Bayesian Regression

Overdetermined System

  • With two unknowns and two observations: \[ \begin{aligned} y_1 = & mx_1 + c\\ y_2 = & mx_2 + c \end{aligned} \]
  • Additional observation leads to overdetermined system. \[ y_3 = mx_3 + c \]
  • This problem is solved through a noise model \(\epsilon\sim \mathcal{N}\left(0,\sigma^2\right)\) \[ \begin{aligned} y_1 = mx_1 + c + \epsilon_1\\ y_2 = mx_2 + c + \epsilon_2\\ y_3 = mx_3 + c + \epsilon_3 \end{aligned} \]

Underdetermined System

Underdetermined System

  • What about two unknowns and one observation? \[y_1 = mx_1 + c\]

Can compute \(m\) given \(c\). \[m = \frac{y_1 - c}{x}\]

Underdetermined System

The Bayesian Controversy: Philosophical Underpinnings

A segment from the lecture in 2012 on philsophical underpinnings.

Noise Models

  • We aren’t modeling entire system.
  • Noise model gives mismatch between model and data.
  • Gaussian model justified by appeal to central limit theorem.
  • Other models also possible (Student-\(t\) for heavy tails).
  • Maximum likelihood with Gaussian noise leads to least squares.

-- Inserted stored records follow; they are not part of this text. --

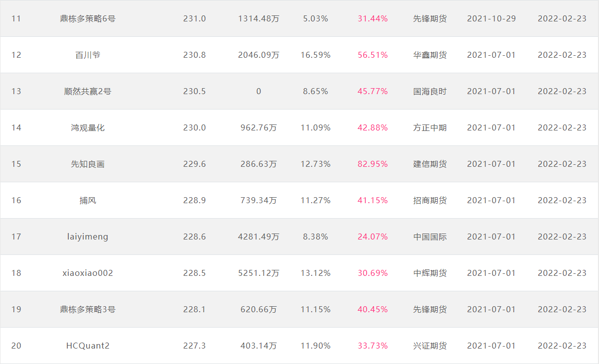The height and width of the screenshot is (364, 599).
Task: Open the 鸿观量化 account link
Action: [x=88, y=127]
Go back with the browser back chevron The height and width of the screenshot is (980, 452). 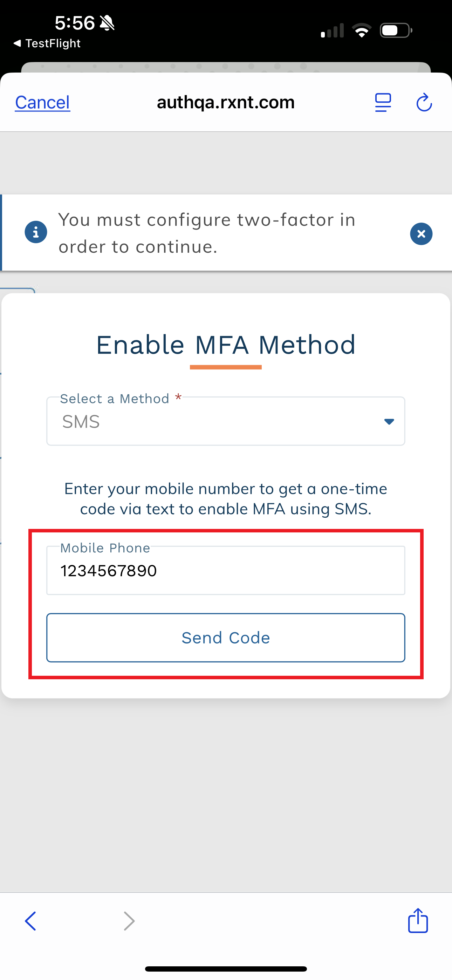(x=30, y=921)
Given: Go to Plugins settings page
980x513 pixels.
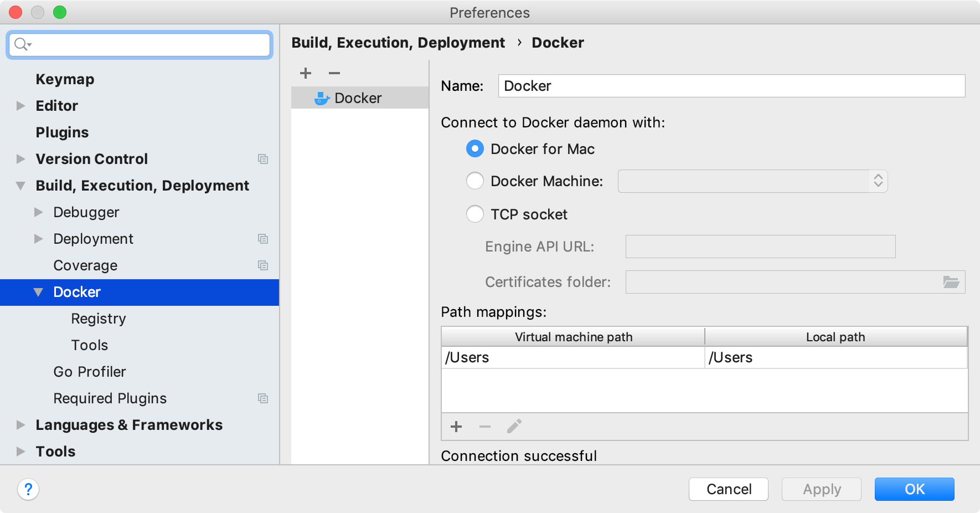Looking at the screenshot, I should pos(62,132).
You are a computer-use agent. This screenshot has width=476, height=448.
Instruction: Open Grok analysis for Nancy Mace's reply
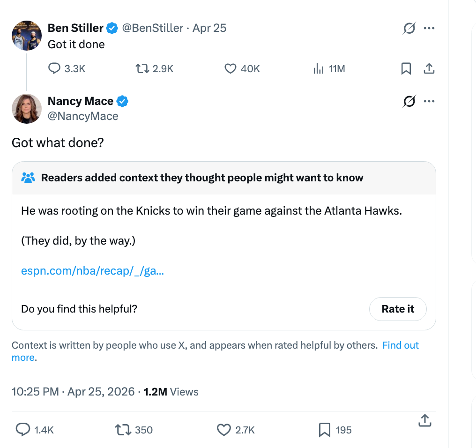409,101
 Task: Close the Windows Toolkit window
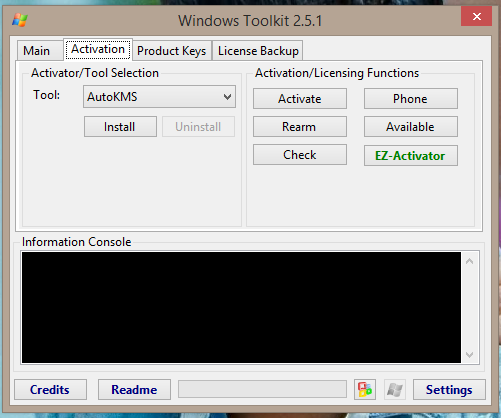(x=476, y=16)
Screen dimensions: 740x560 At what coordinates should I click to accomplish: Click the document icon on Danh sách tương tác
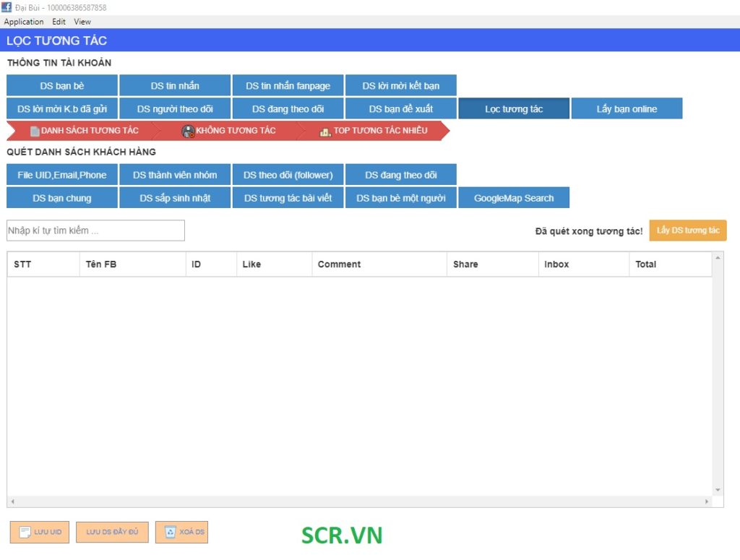point(35,131)
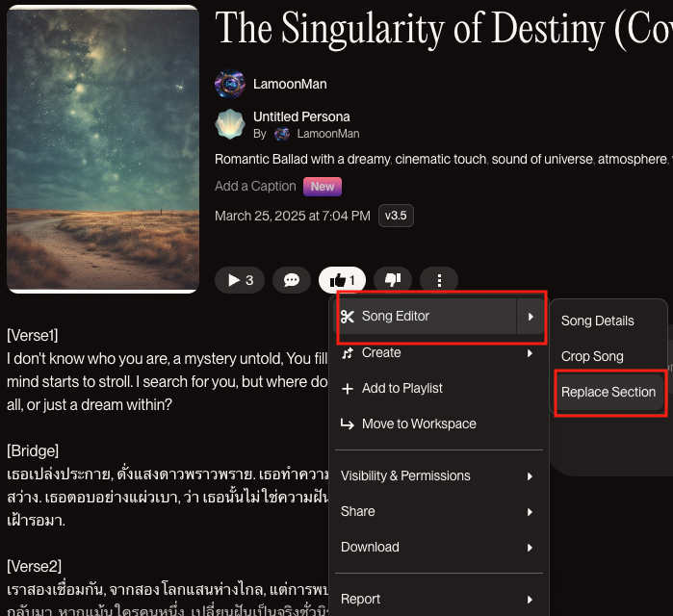Open the comments speech bubble icon

(x=292, y=280)
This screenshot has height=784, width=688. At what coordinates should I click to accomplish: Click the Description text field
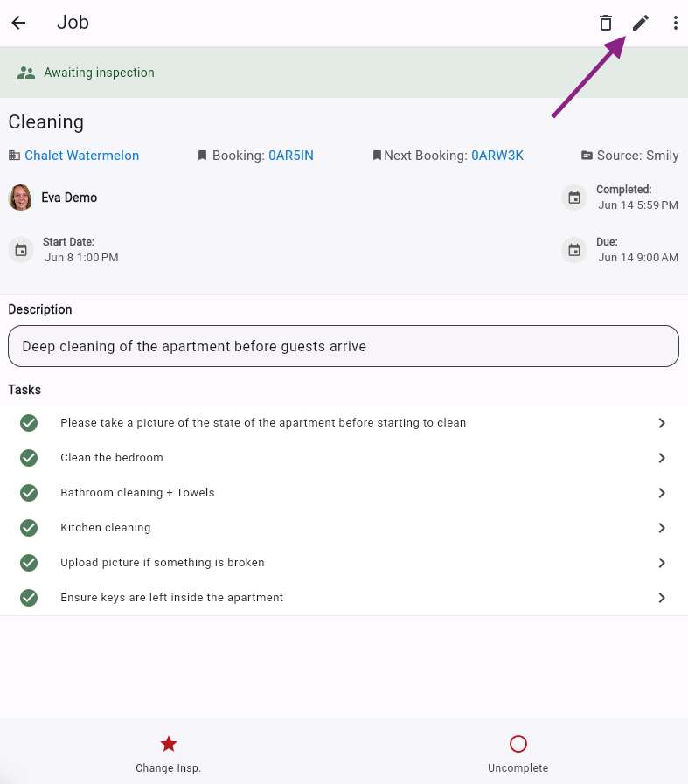[344, 346]
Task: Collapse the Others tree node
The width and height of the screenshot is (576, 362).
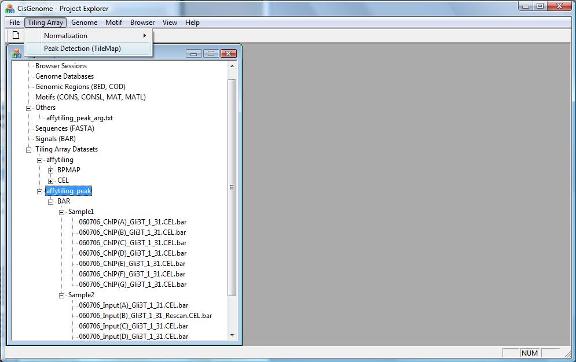Action: pyautogui.click(x=28, y=108)
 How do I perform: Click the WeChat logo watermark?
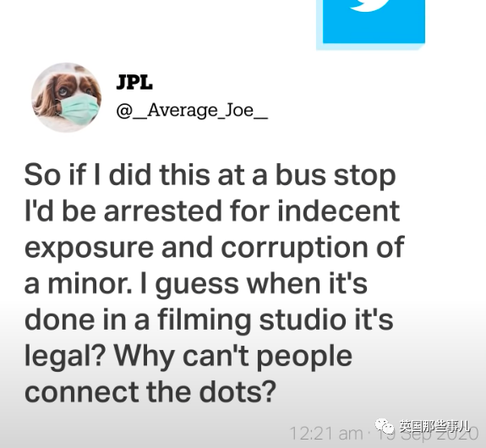(385, 426)
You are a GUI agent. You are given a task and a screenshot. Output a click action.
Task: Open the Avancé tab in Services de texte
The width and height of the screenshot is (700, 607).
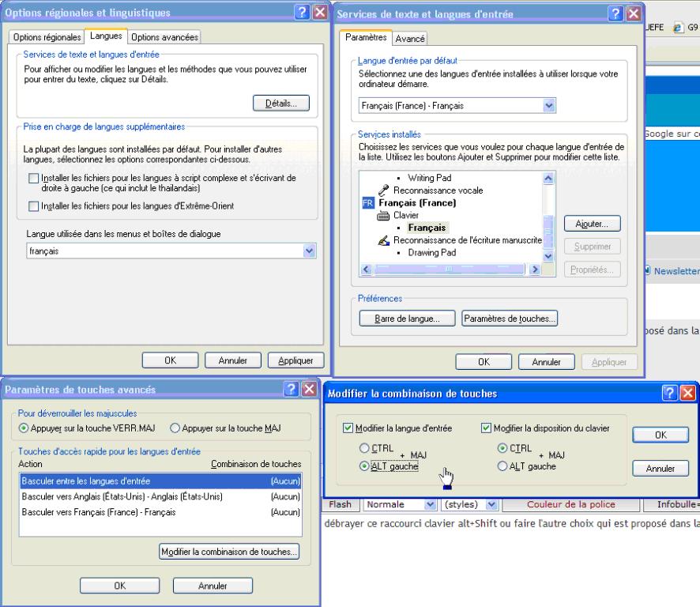(410, 39)
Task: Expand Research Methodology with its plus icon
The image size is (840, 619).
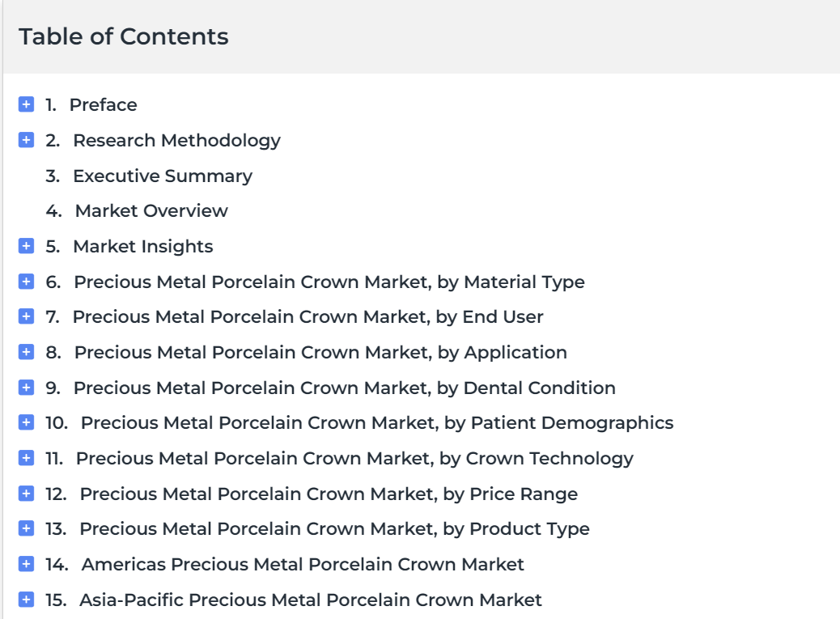Action: click(26, 140)
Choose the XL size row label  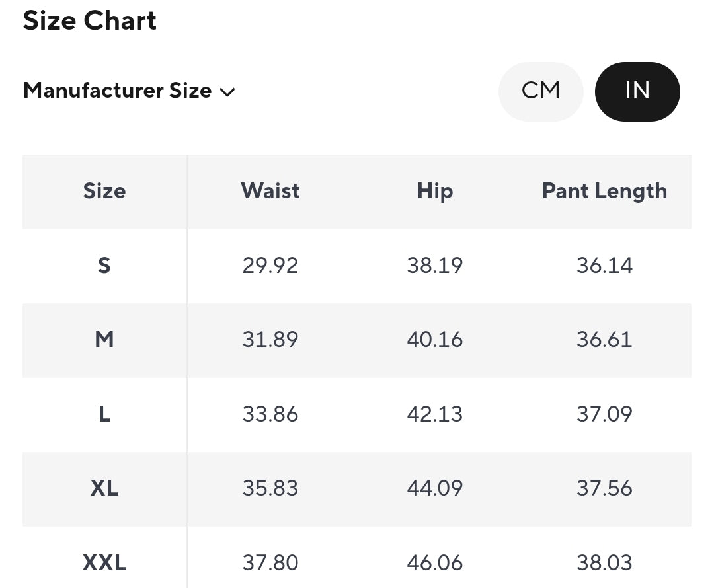click(104, 488)
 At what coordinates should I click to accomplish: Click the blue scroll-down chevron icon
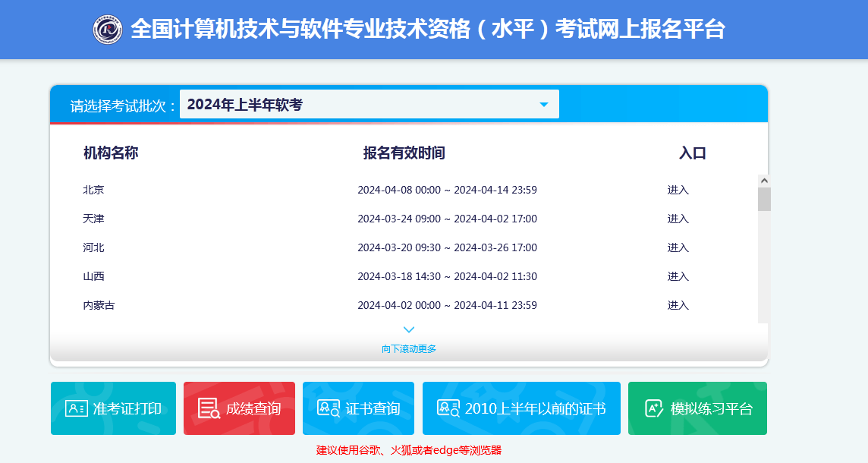point(409,329)
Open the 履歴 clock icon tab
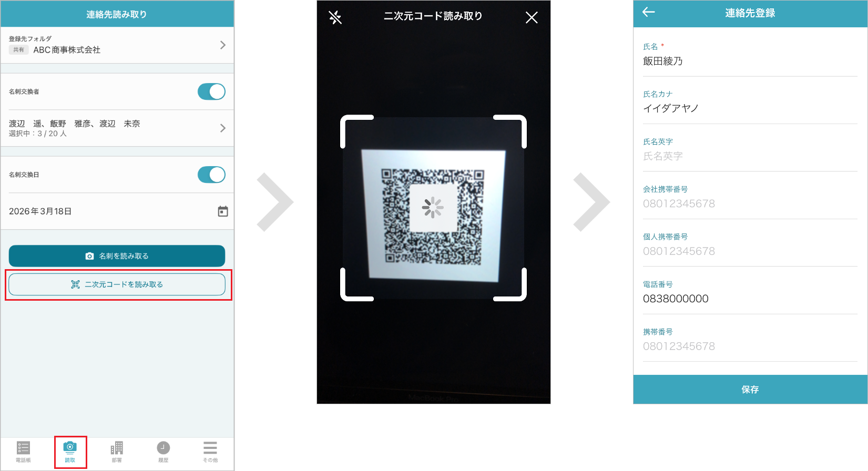The width and height of the screenshot is (868, 471). point(164,452)
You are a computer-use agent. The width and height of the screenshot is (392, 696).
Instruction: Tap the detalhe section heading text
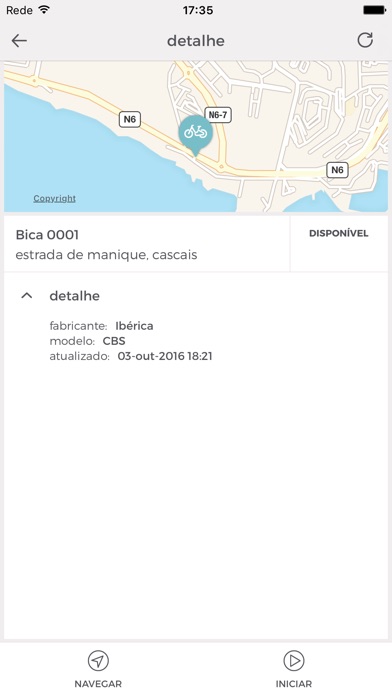point(75,296)
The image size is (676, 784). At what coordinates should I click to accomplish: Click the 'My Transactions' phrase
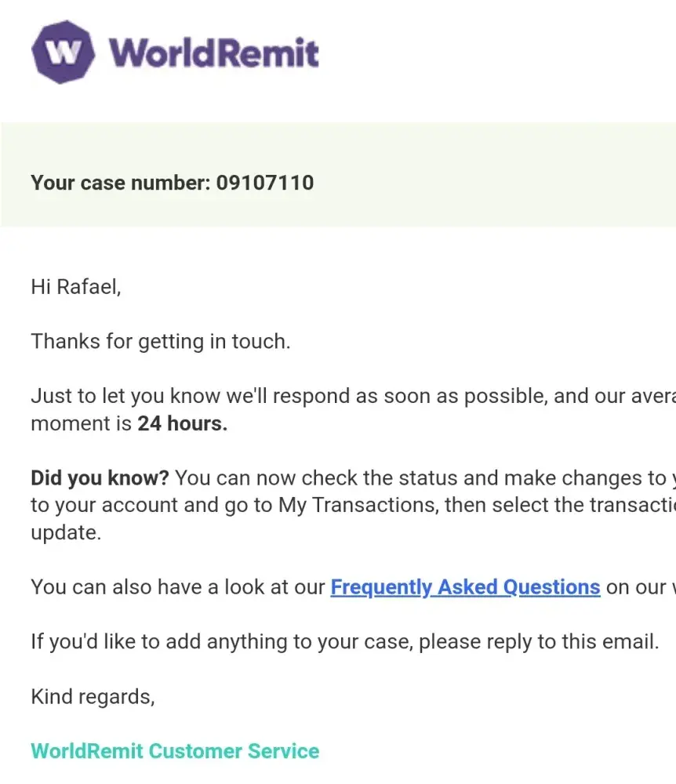[356, 506]
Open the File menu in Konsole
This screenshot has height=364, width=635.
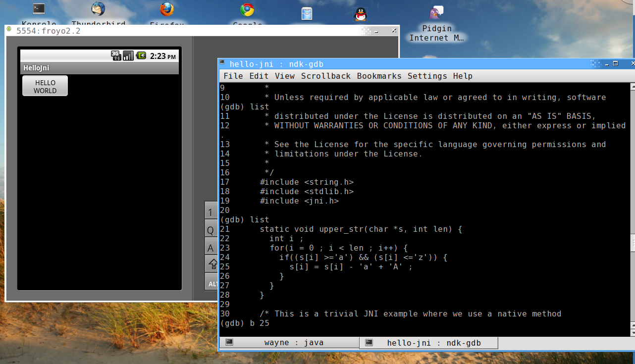tap(233, 76)

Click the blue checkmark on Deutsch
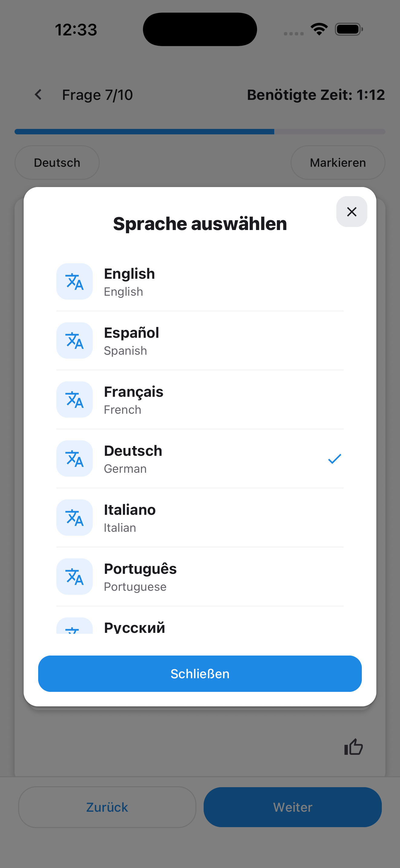click(x=335, y=459)
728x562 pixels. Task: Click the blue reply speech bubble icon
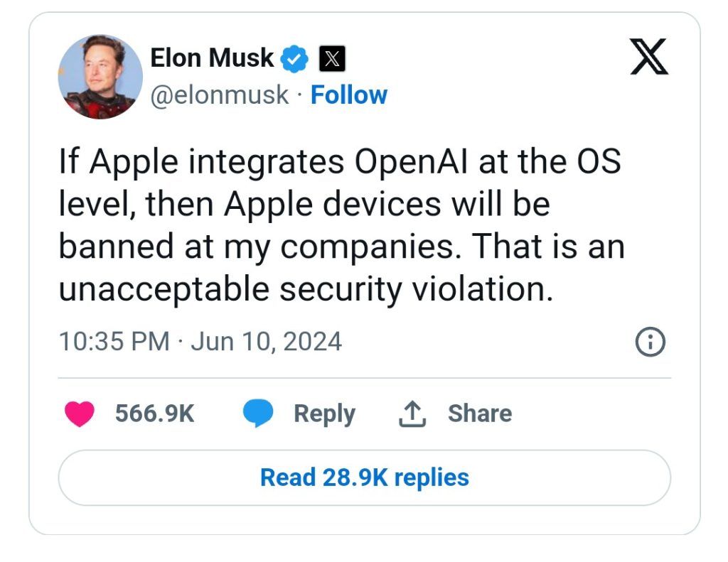[258, 414]
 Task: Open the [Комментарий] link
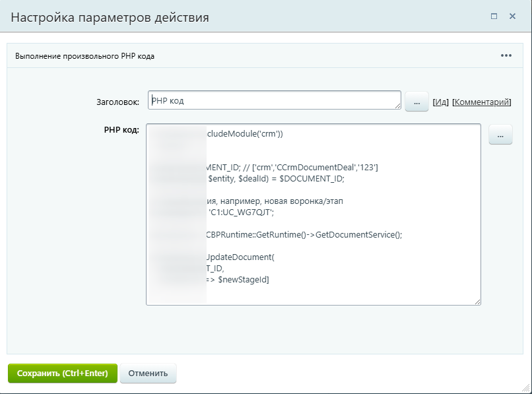click(481, 102)
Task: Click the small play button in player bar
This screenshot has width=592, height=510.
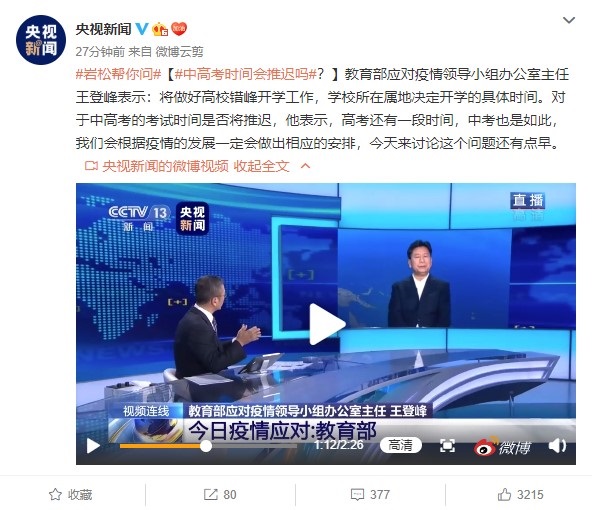Action: coord(93,446)
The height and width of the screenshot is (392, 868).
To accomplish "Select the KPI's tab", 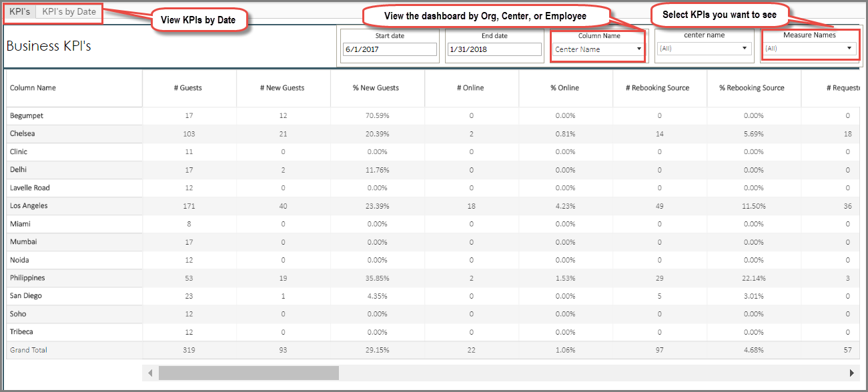I will click(x=19, y=11).
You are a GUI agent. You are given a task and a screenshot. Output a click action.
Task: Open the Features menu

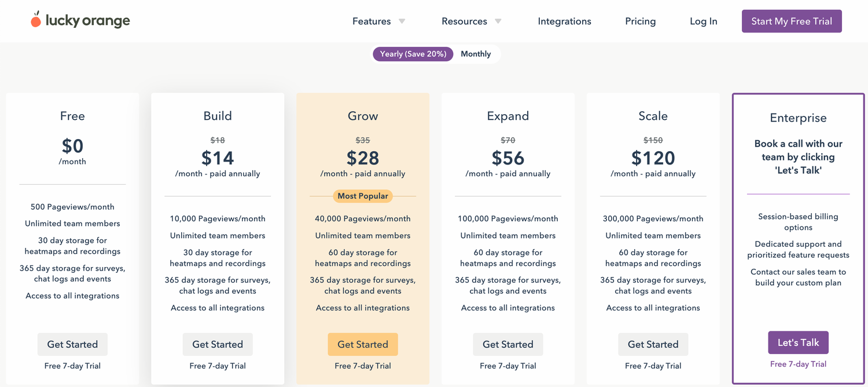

Different Types of Uncertainty

  • The first type of uncertainty we are assuming is aleatoric uncertainty.
  • The second type of uncertainty we are assuming is epistemic uncertainty.

Aleatoric Uncertainty

  • This is uncertainty we couldn’t know even if we wanted to. e.g. the result of a football match before it’s played.
  • Where a sheet of paper might land on the floor.

Epistemic Uncertainty

  • This is uncertainty we could in principal know the answer too. We just haven’t observed enough yet, e.g. the result of a football match after it’s played.
  • What colour socks your lecturer is wearing.

Further Reading

  • Section 1.2.3 (pg 21–24) of Bishop (2006)

  • Sections 3.1-3.4 (pg 95-117) of Rogers and Girolami (2011)

  • Section 1.2.3 (pg 21–24) of Bishop (2006)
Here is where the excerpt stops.